Historically, cleanup projects have taken place locally in April in connection with Earth Day and other statewide programs.
However, these events begin after water levels in Ochoco Creek rise, eliminating the opportunity for people to clean up the waterway when water depth is lower and trash is easier to collect.
"This means there is still lots of trash flushing downstream to the Crooked River or catching up in bushes along the streamside into extremely difficult to remove, unsightly bundles," said Carol Benkosky, with Rotary Club of Crook County.
Noticing an ongoing litter problem in and along the creek, Benkosky began picking up trash last year while she went on walks.
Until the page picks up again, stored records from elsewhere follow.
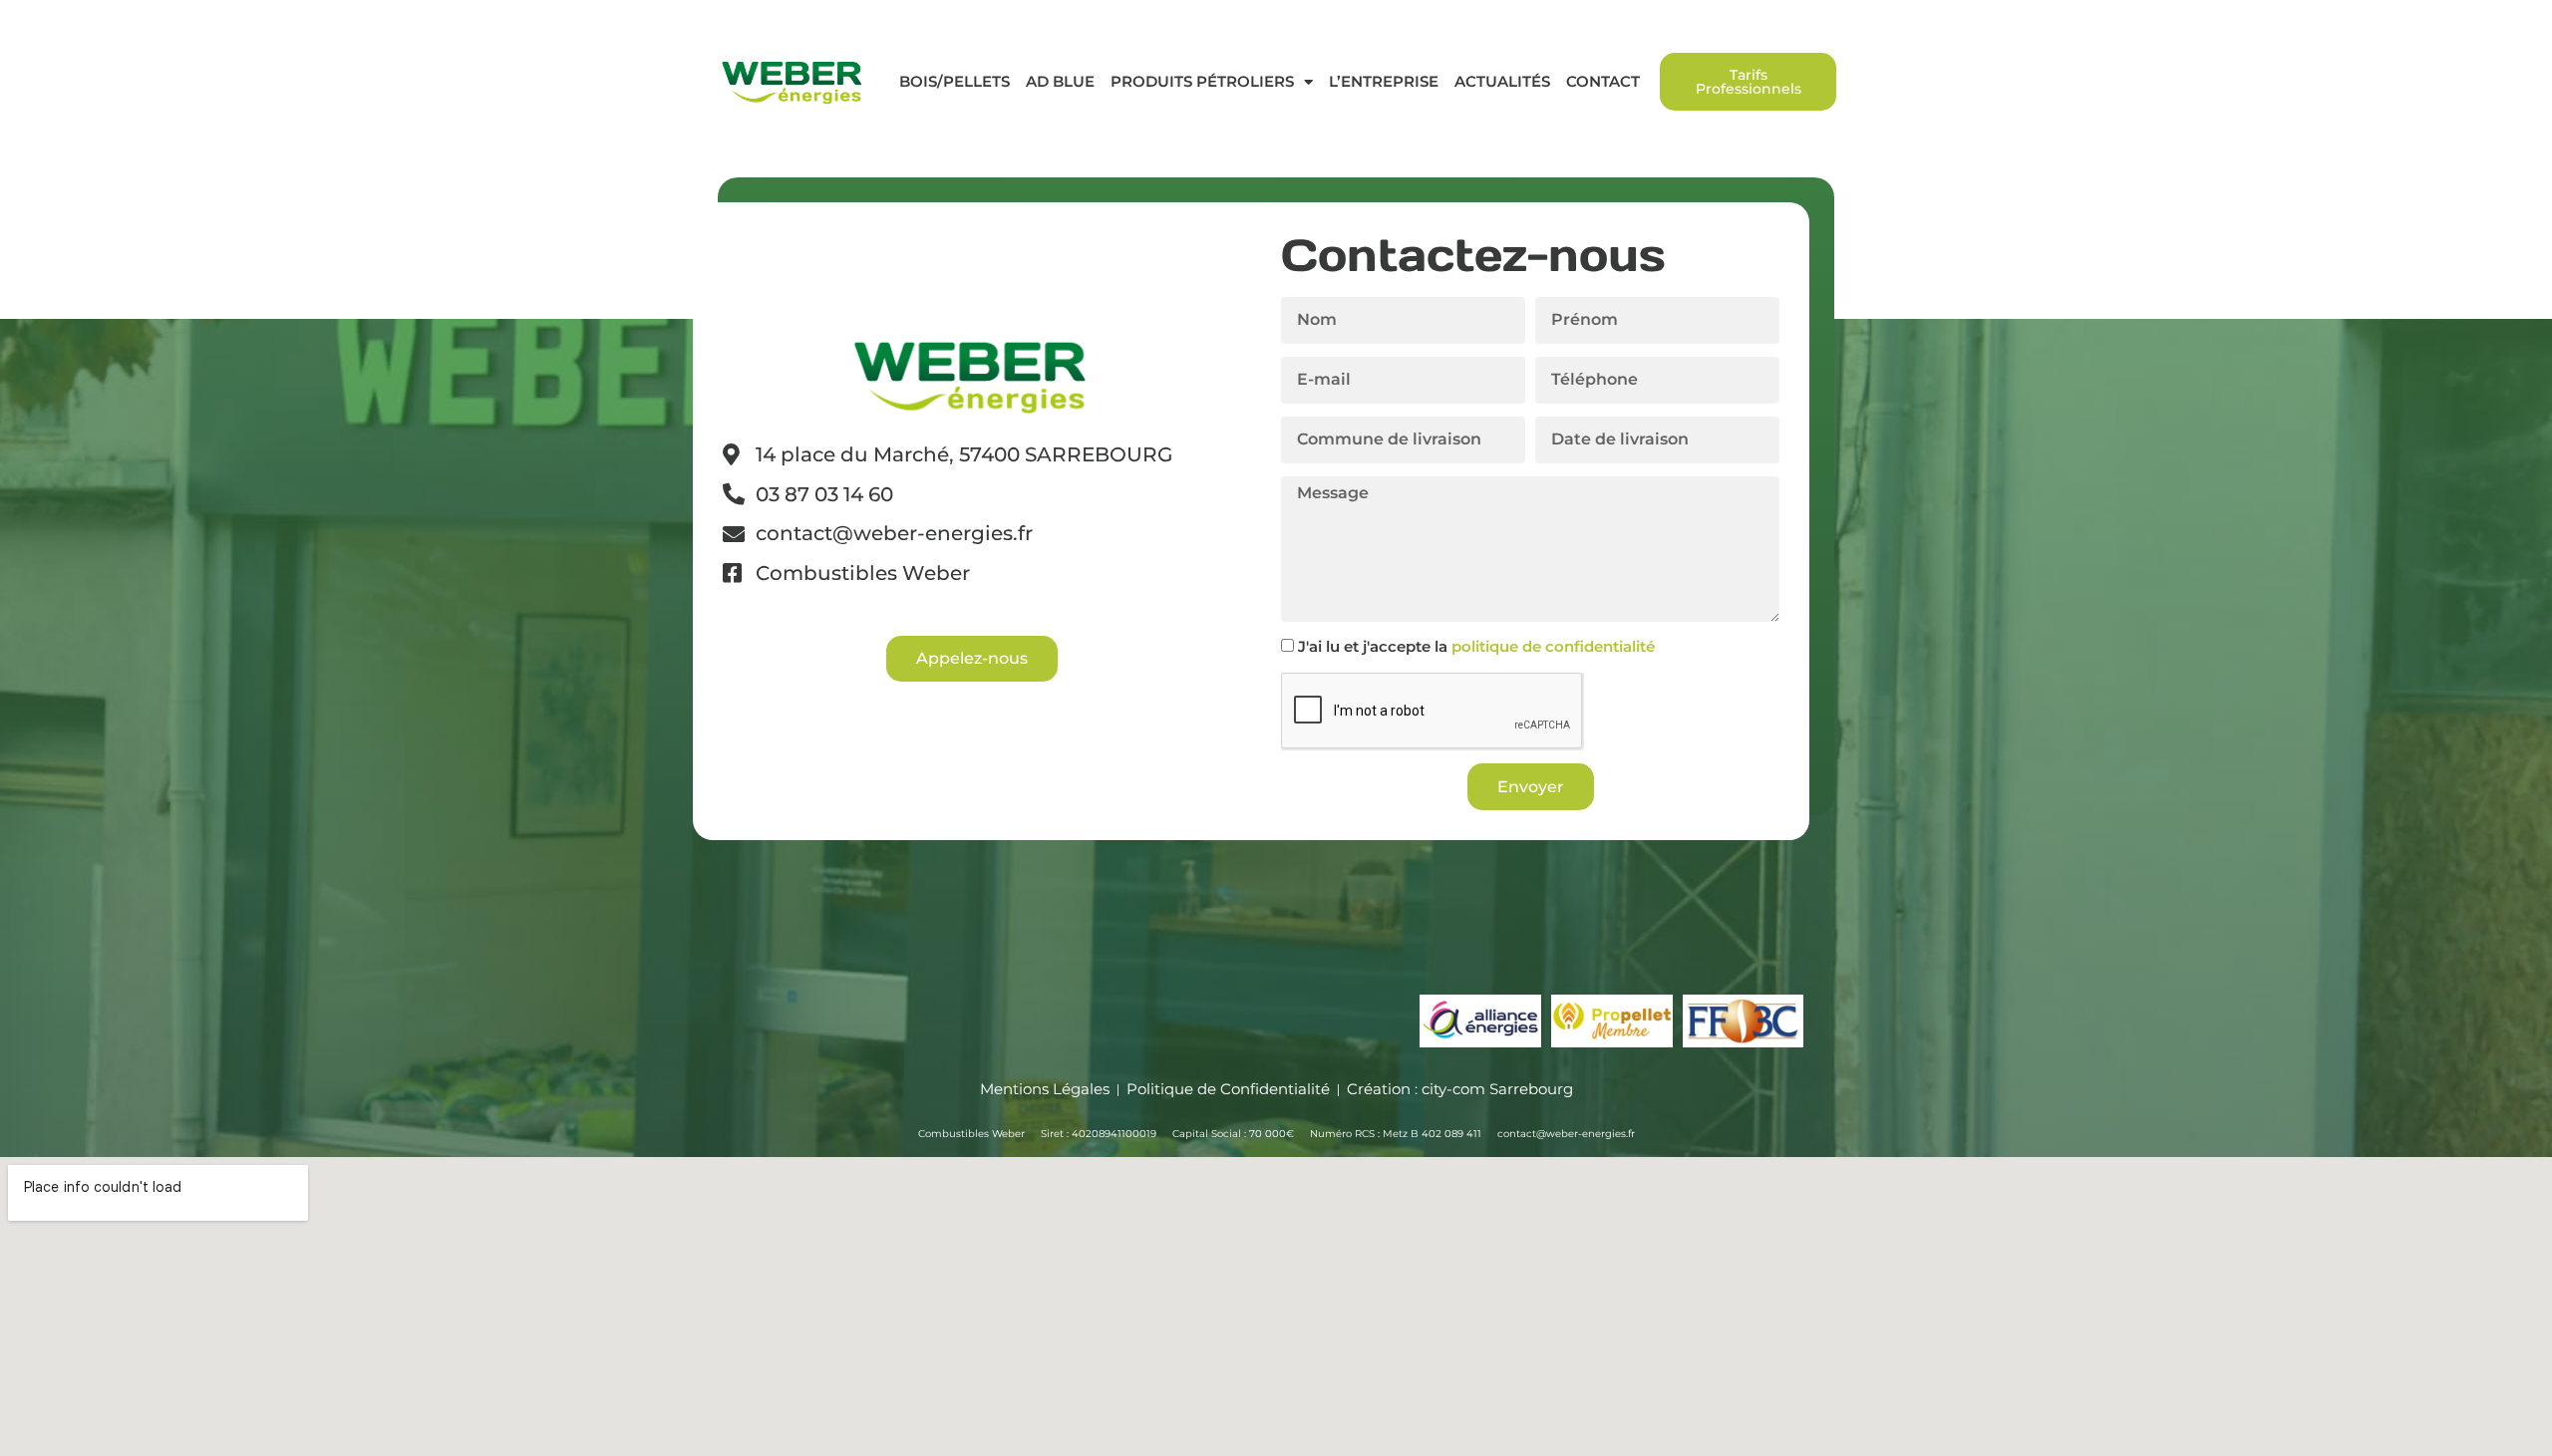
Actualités (1502, 81)
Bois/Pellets (954, 81)
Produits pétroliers (1202, 81)
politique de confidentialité (1553, 646)
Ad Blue (1060, 81)
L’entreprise (1383, 81)
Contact (1603, 81)
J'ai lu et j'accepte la (1476, 646)
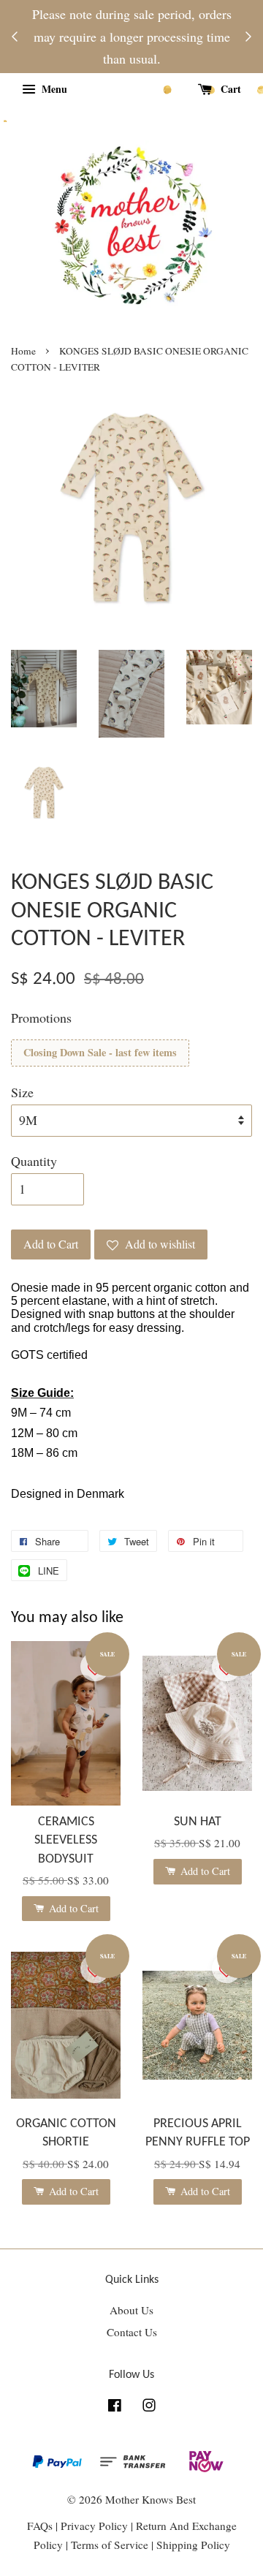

One day, a chance encounter caused her to realize more help was likely needed.
"'I try to fish every stream in Oregon every year,' the fly-fisher told me last spring as I was picking up trash along Ochoco Creek. 'I'm sad to say this creek is the trashiest waterway in Oregon.' That statement just broke my heart."
Since that time, she and a few other Prineville residents have conducted regular cleanups of the banks, fishing whatever trash they can out of the creek.
"However, we are not capable of doing the entire job, and the annual Earth Day cleanup occurs too late in the year to catch the trash during low water," Benkosky said.
So the Rotary Club of Crook County is teaming up with Crook County Parks and Recreation, SOLVE, Crook County, Prineville Disposal and Ochoco Brewing Company to host an in-stream cleanup of Ochoco Creek on Saturday, Feb. 24, before high water hits.
"The Rotary Club is adopting the Ochoco Creek under SOLVE's Adopt a River program," Benkosky said. "CCPRD will help with logistics and collect the trash bags during the cleanup. Prineville Disposal is donating a 10-yard dumpster, and Crook County is paying for the dumping fees at the landfill. Following the cleanup, we'll meet at Ochoco Brewing Company to celebrate our success. There will be complimentary finger foods and happy hour pricing on the brews."
Yet even with all of those organizations joining the effort, more help is sought with hopes of expanding the scope of the project. Benkosky said that volunteers are needed to do a thorough instream and bankside cleanup of Ochoco Creek from the Third Street bridge to Gardner Street. If enough people pitch in, project organizers may extend the cleanup beyond the city limits.
"Volunteers will work in teams of four, with two people staged on the bank in support and safety of those working in stream," Benkosky said. "Each team will be assigned a section to focus on. We anticipate it will take about two hours to thoroughly clean a section."
Trash bags, pickers and latex gloves will be provided, although Benkosky recommends people bring rubber boots or other footwear for traction on the muddy creek banks as well as neoprene gloves, warm clothes, sunscreen, a hat, eye protection and a wading stick.
"Be prepared for changing conditions, including winter weather and varying water levels," Benkosky added, noting that an alternate date of March 24 is scheduled if conditions prevent the project from taking place on the February date.